III. Special Lawyers Bill
Confidential evidence, especially in security cases, poses a special challenge in terms of defendants’ rights. In order to alleviate the problem, several MKs (from different political parties) drafted a bill that will designate “Special Lawyers” who will be able to represent in these cases and be exposed to evidence. The Clinic wrote an opinion on this bill, which includes also a comparative survey of similar rules in other countries.
IV. Representation of Arab-Palestinian in the Legal Department of the Knesset.

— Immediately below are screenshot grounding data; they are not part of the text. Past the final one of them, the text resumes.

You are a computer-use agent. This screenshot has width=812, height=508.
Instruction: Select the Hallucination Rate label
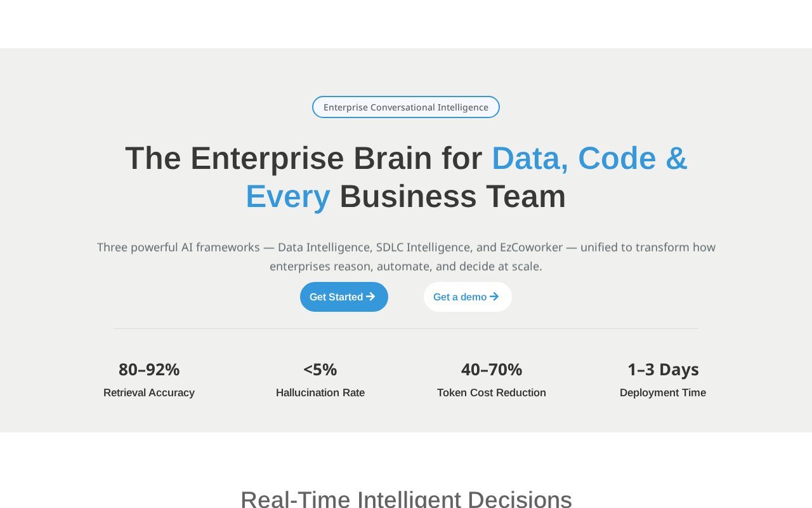pos(320,393)
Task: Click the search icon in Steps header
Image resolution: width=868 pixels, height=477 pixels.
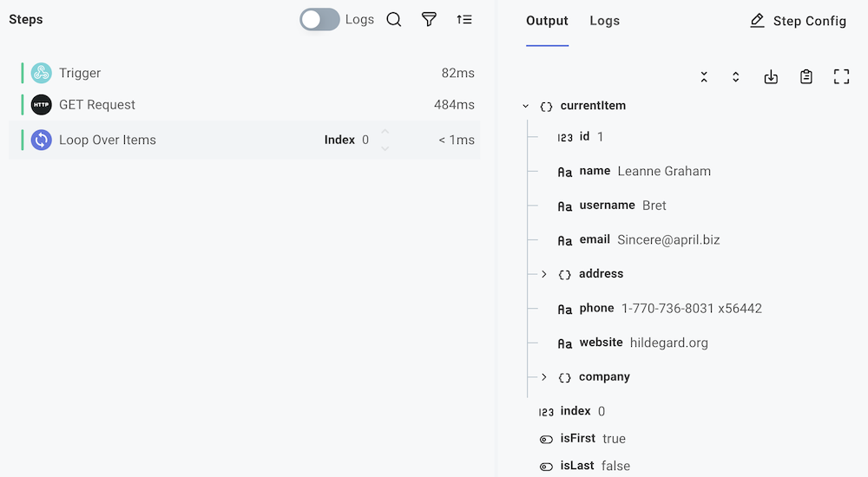Action: (x=394, y=20)
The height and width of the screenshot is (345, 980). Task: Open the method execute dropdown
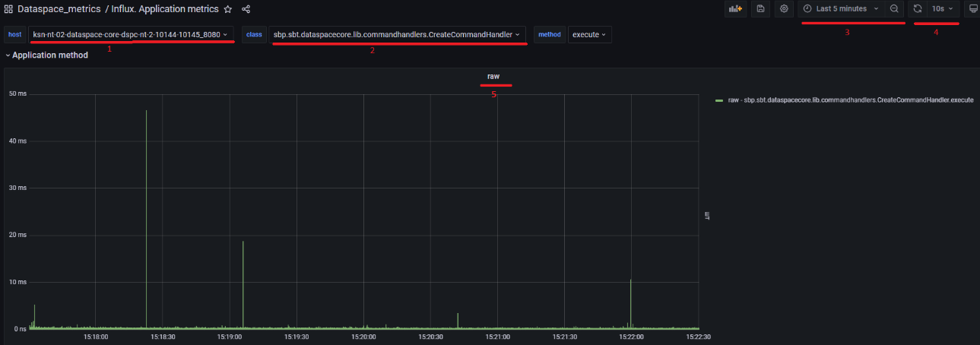pos(589,35)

The Clinic wrote to the legal advisor of the Knesset (November 2017 and December 2017) urging him to ensure representation of Arab-Palestinian interns in the legal department of the Knesset.
V. Further issues:
a. Loyalty and the “freedom to finance” in culture: The Clinic provided a legal advice to Adalah in the representation of Al-Meidan theater in Haifa, in both an Administrative Petition and a petition to the HCJ concerning public finance of the theater. The Clinic also prepared an opinion paper concerning the constitutionality of a law that grants the Minister of Culture the authority to refuse public funding on the grounds that the content of a show or play shows disloyalty to the state.
b. Names of streets: Following a case in the town of Jatt, in which the Minister of Interior ordered the mayor to remove the name of a street: Yasser Arafat. The Clinic wrote a policy paper to the Minister of Interior, the legal advisor of the Ministry and to the Attorney General concerning the authority to name streets and its limitations.
c. Political Viewpoint Discrimination: The clinic assisted in the representation of an editor of a local newspaper that was fired allegedly due to his political opinions (Fish-Ben Ari-Saban Law Firm represented the case pro-bono). The editor initiated an article in the newspaper concerning the death of a Bedouine citizen during Operation “Protective Edge”. The Regional Labor Court dismissed the editor’s lawsuit, and in May this year the High Labor Court dismissed the appeal.
d. Notary Translation of Documents in Public Housing: The Clinic wrote to Public Housing companies (including Amidar) arguing that their requirement for Notary translation of forms and documents from Arabic to Hebrew is discriminatory and places an undue burden on residents. Following the letter Amidar changed its policy.
Clinical Director: Adv. Sharon Ringer
Academic supervisor: Dr. Rabeea Assy
The Public Defender Clinic operates in cooperation with the Haifa office of Israel Public Defender. The law students team with public defenders and assist them in representing suspects and defendants in all criminal procedures. The students meet with clients of the Public defenders, many of them from marginalized communities, disabled, and poor. The students of the clinic become a part of the larger social mission of creating access to justice to all people thus promoting social justice. The Clinic begins operating in the Spring semester every year. The Clinic beginning this spring consisted of 15 students.